AI can Revolutionise the Game

When Lee Sedol, the world champion Go player, defeated the AI AlphaGo in their fourth match, the people of South Korea rejoiced. Go, an ancient strategy board game, is integral to South Korean culture and Sedol is one of the greatest players in the country’s history, but he had already lost the five-game series against AlphaGo, having resigned from the first three matches. The South Koreans didn’t care – he was the human champion who had scored a win against an AI that had seemed omnipotent at the ‘most complex game devised by man.

AI in the Game Industry: An Overview

Sedol lost the fifth game too and three years later in 2019, he retired from the professional circuit, stating that even if he was number one, there was an ‘entity that could not be defeated.’ He now trains other AI Go programs. Today’s deep-learning neural networks, which mimic human learning patterns, can be trained on vast data sets to achieve superhuman proficiency at any given task – AlphaGo learned to play Go, and then mastered it. Generative AIs use such neural networks to create new content in response to a textual or visual prompt, or even certain contextual cues.

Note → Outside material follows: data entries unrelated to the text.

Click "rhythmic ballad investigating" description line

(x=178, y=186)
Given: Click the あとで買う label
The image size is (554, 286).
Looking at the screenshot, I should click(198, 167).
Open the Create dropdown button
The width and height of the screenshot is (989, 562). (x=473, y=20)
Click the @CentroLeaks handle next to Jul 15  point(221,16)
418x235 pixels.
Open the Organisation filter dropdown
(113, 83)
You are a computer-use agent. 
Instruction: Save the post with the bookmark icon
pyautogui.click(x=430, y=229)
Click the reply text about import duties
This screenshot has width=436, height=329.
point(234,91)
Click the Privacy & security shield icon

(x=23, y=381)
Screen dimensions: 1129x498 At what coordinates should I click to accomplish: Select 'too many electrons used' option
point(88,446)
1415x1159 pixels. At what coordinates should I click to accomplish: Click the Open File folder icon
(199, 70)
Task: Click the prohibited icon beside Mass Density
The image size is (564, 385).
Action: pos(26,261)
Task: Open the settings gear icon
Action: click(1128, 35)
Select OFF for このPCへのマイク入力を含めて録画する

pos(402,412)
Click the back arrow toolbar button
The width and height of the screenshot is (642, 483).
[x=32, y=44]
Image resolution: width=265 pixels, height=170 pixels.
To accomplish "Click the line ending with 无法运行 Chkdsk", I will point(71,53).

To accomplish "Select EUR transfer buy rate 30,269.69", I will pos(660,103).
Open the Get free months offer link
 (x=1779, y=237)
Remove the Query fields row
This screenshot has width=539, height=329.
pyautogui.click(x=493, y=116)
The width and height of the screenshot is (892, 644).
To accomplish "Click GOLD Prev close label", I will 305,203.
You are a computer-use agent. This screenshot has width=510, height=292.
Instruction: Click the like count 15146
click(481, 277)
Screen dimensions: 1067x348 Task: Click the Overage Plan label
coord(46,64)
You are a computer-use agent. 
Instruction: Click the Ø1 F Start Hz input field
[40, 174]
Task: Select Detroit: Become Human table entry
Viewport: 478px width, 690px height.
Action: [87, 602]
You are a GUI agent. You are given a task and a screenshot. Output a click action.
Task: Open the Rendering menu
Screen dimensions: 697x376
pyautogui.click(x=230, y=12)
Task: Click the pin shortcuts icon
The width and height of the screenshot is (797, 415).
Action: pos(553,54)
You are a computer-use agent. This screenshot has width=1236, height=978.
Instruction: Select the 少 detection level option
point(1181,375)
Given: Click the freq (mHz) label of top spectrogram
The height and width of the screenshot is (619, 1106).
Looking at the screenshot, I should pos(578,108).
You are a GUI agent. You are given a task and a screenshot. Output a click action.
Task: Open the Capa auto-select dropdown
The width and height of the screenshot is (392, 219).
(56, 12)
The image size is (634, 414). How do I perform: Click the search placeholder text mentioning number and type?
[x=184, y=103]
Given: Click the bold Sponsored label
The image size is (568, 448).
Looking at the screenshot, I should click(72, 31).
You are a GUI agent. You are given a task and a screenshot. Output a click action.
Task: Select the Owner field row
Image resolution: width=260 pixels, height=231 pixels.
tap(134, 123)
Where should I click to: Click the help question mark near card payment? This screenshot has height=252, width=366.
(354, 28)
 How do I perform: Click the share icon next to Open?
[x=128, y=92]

AI is thus both a literal and figurative game changer for developers, and in the following sections we deal with the main contexts in which AI is being used to help streamline how games are made – from the creation of game assets to the testing of games in the development phase.

The Generative Revolution

Generative AI thus holds great promise for gaming because the AAA game industry has a steep barrier to entry – consider the budget, the man-hours, and the crunch behind games like Red Dead Redemption 2 (RDR 2, 2018) and other large-scale games. In fact, RDR 2’s estimated budget of $540 mn comfortably exceeds the most expensive Hollywood film – Pirates of the Caribbean: On Stranger Tides ($379 mn). .

2D Assets and Concept Art

AI-powered programs such as MidJourney, Stable Diffusion and Dall-E 2 can generate high-quality image assets, such as concept art and 2D game content from text prompts and they have already found a place in game asset production – a developer has used these AI generators in tandem, with a professional artist, to create concept art within days rather than weeks.

These aren’t enterprise tools – they are available to enthusiasts as well, and Youtube has videos on how to generate concept art or any type of 2D image using such AI generators for free.